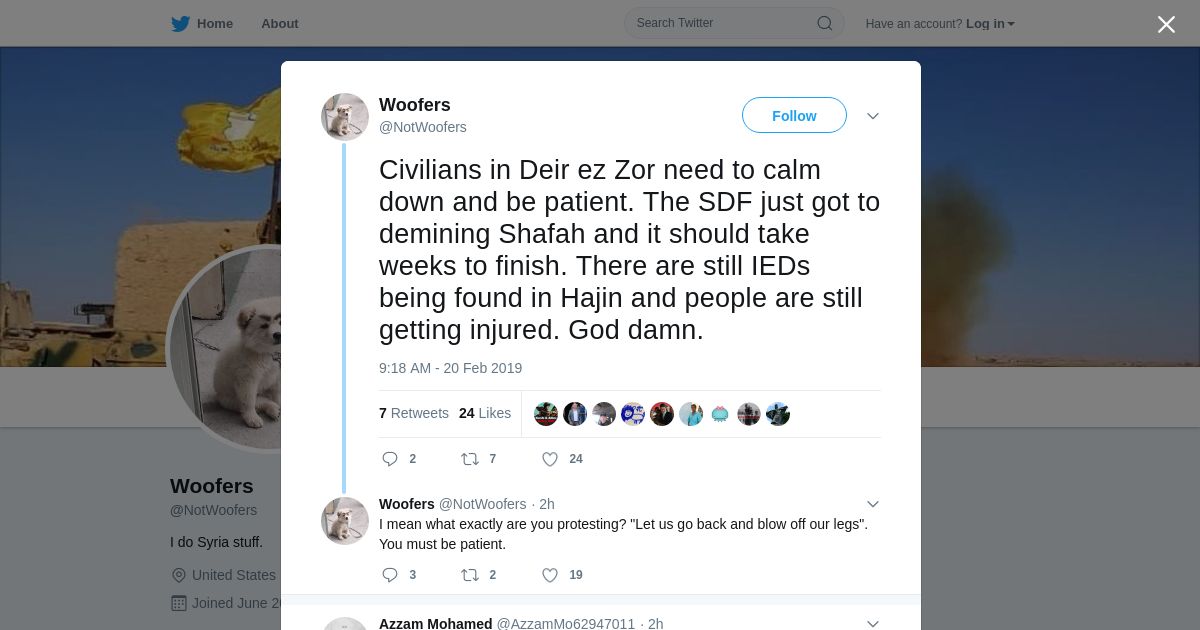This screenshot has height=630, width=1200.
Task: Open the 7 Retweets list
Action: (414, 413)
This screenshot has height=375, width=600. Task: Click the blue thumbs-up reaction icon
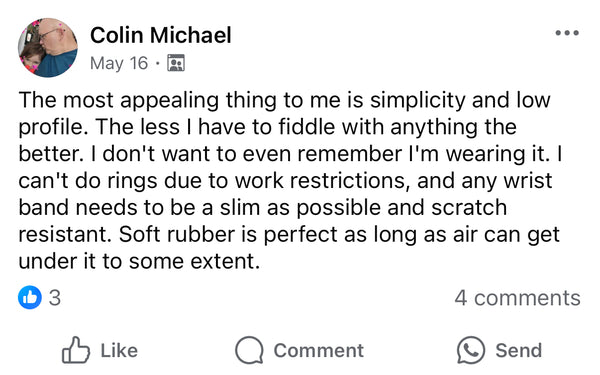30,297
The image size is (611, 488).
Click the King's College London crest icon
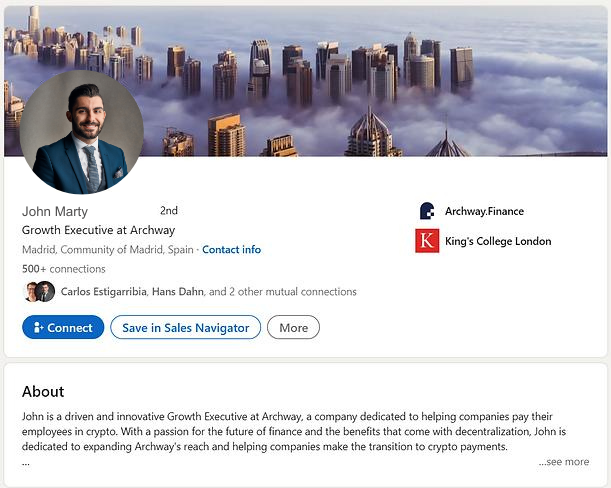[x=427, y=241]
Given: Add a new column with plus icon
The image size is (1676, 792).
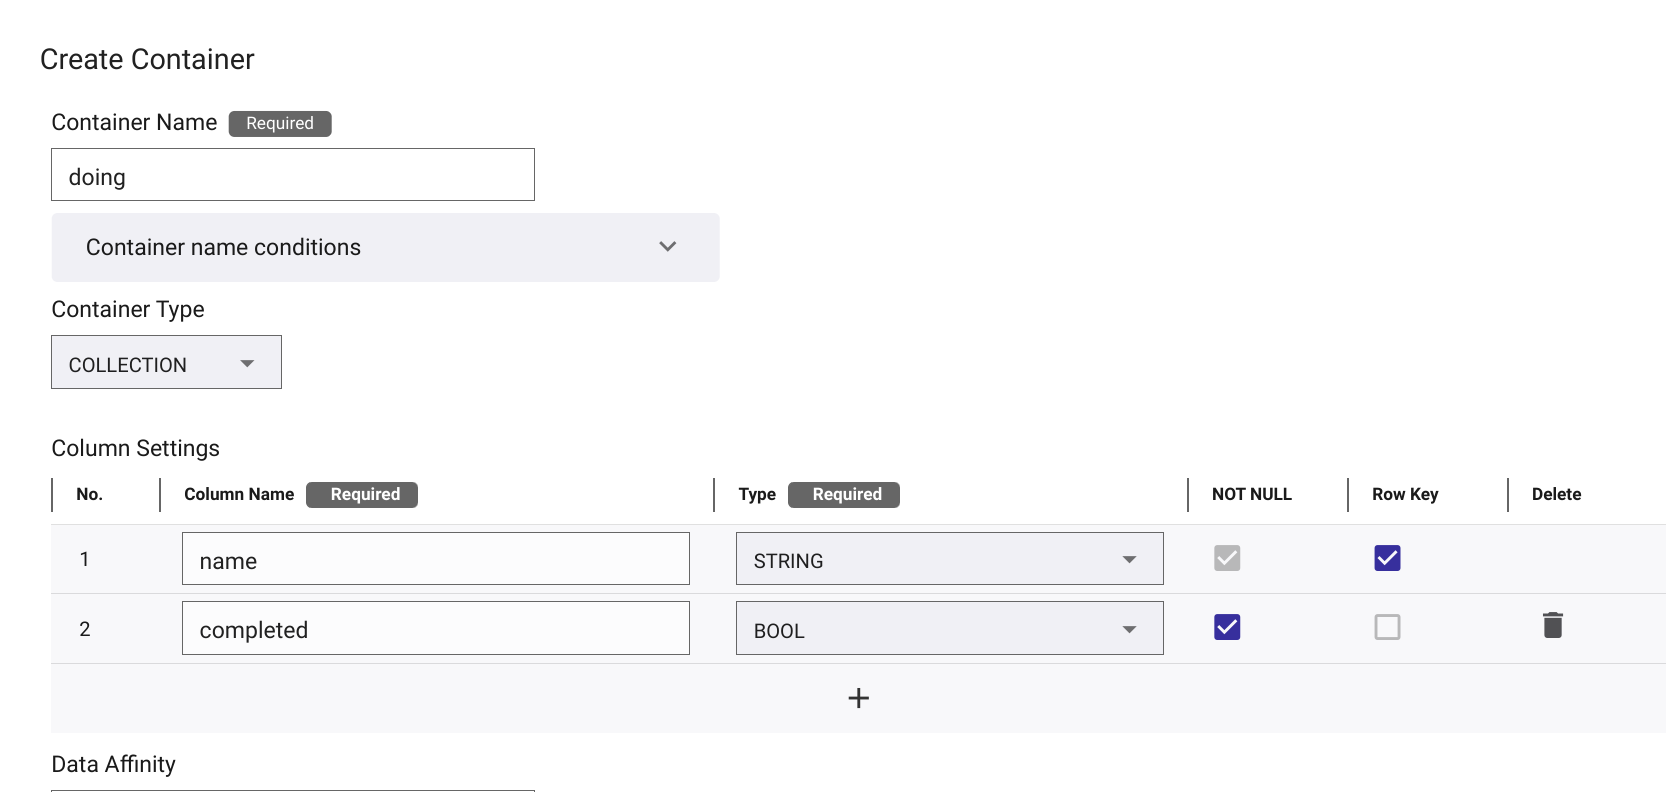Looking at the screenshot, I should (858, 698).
==
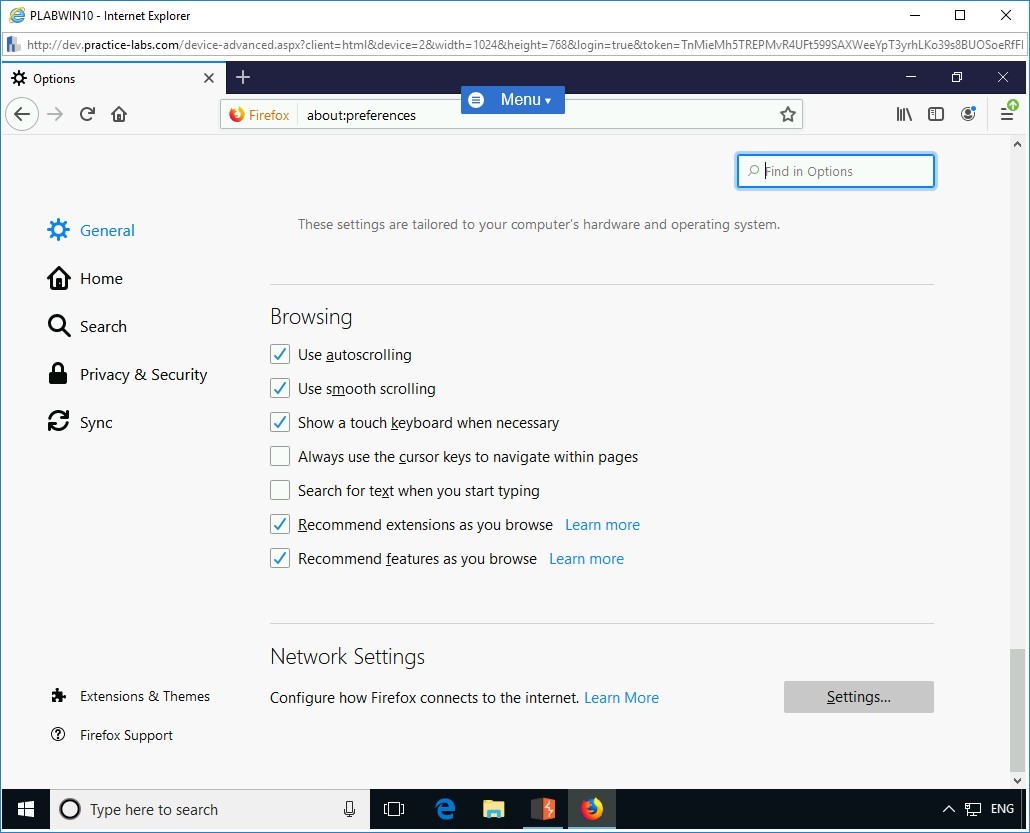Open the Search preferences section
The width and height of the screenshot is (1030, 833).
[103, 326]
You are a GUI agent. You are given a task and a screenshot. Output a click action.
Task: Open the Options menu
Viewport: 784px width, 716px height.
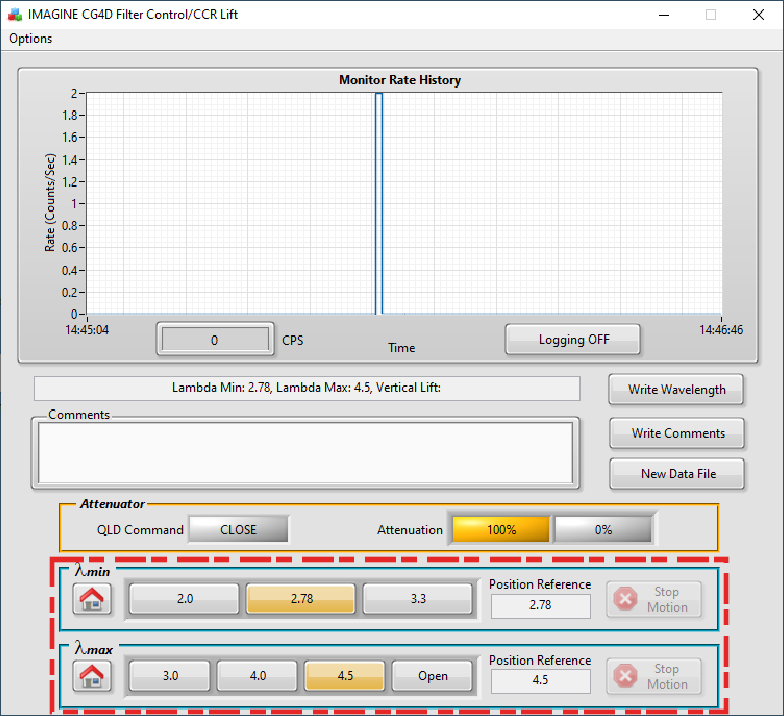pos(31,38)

WRITTEN PROBLEM>
Rewrite the listing starting at the line containing "This screenshot has height=630, width=1200." and ending at the line containing "[x=427, y=241]", changing "crest" to "emblem" and keeping everything else the same. Omit the pictures.

ANSWER>
This screenshot has height=630, width=1200.
Task: Open the 7 Retweets list
Action: (414, 413)
This screenshot has height=375, width=600. Task: Click the blue thumbs-up reaction icon
30,297
The image size is (611, 488).
Click the King's College London emblem icon
[x=427, y=241]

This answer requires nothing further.